AbstractID: 9264 Title: MOSFET Behavior Under Irradiation by Gamma Rays: Results from
a Monte Carlo Study
Tiny volume and high sensitivity of MOSFET dosimeters make them excellent tools to measure entrance skin dose during irradiations from
linear accelerators to radiological imaging systems. Recent version of this dosimeter shows an angular dependence of less than 3%. For low
energy irradiation, non-water equivalence has been reported. Simulations were performed to analyze the behavior of particles in its sensitive
volume. The GEANT4 simulation toolkit was chosen for its flexibility and ability to consider particles of energy as low as 1 keV. Validity
for medical application was carefully tested. Simulations with photons ranging from 10 keV to 25 MeV were done to characterize angular
dependence, dose deposition and out of field measurements.
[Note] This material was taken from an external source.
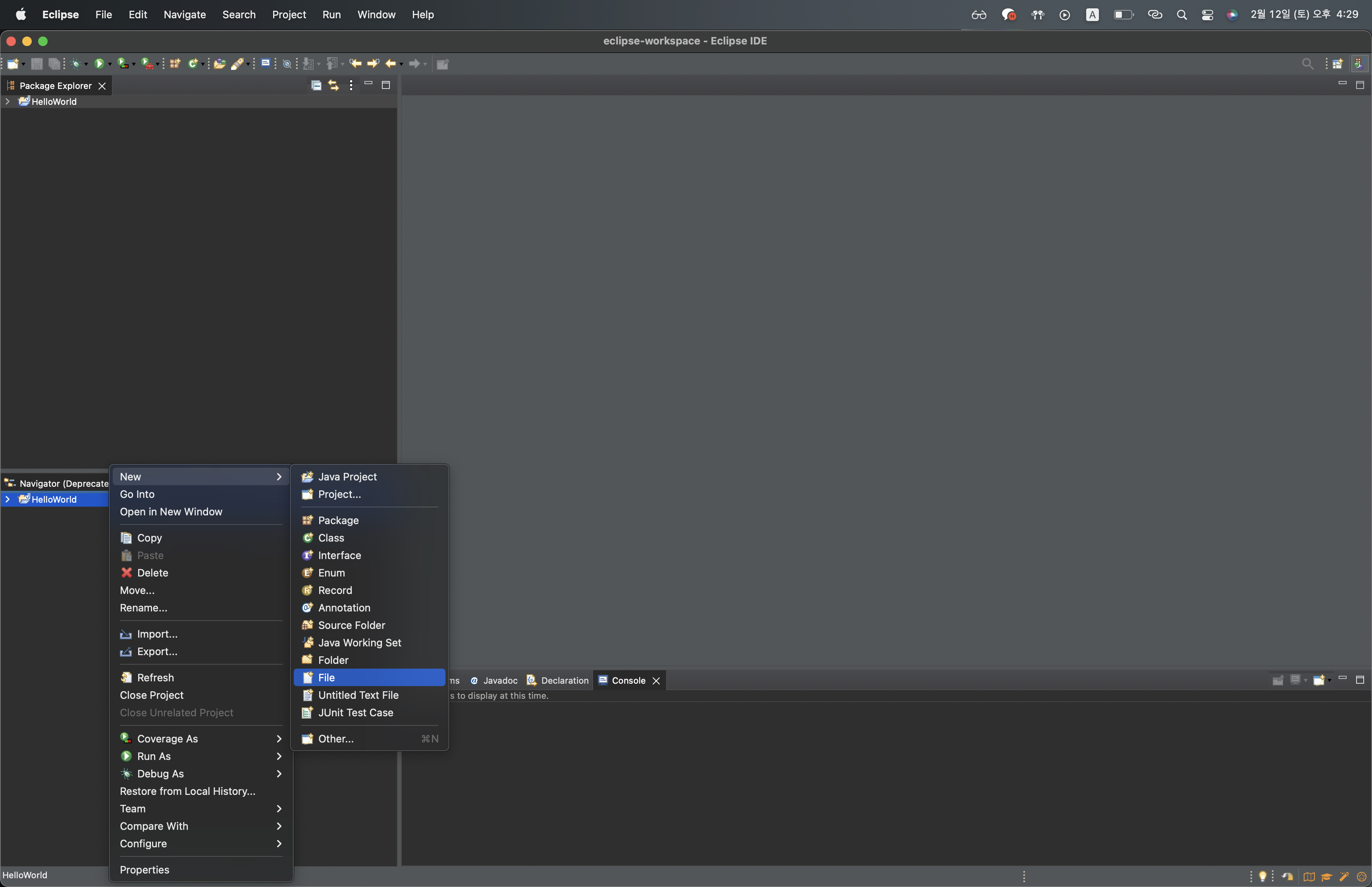Click the Debug bug toolbar icon
Viewport: 1372px width, 887px height.
click(75, 64)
Thomson and Nielsen Company provided details regarding MOSFET geometry
and materials. For irradiation at megavoltage energies, the dose deposited in the dosimeter agreed well with the dose in the medium. In a
depth dose curve for 5 MeV photons, the average absolute difference in the first ten centimeters after the buildup is 0.7% (σ = 0.6%).
However the MOSFET overresponds at low energy because of the photoelectric effect (2 times more energy is deposited in silicon than in
water at 100 keV). In out of field measurements the number of electrons in the sensitive area decreases exponentially with distance from the
beam. From the data obtained, confidence in the measurement of dose deposition was gained for high-energy irradiation. Given the
important difference with water at low-energy, great care must be taken during calibration at kilovoltage energies.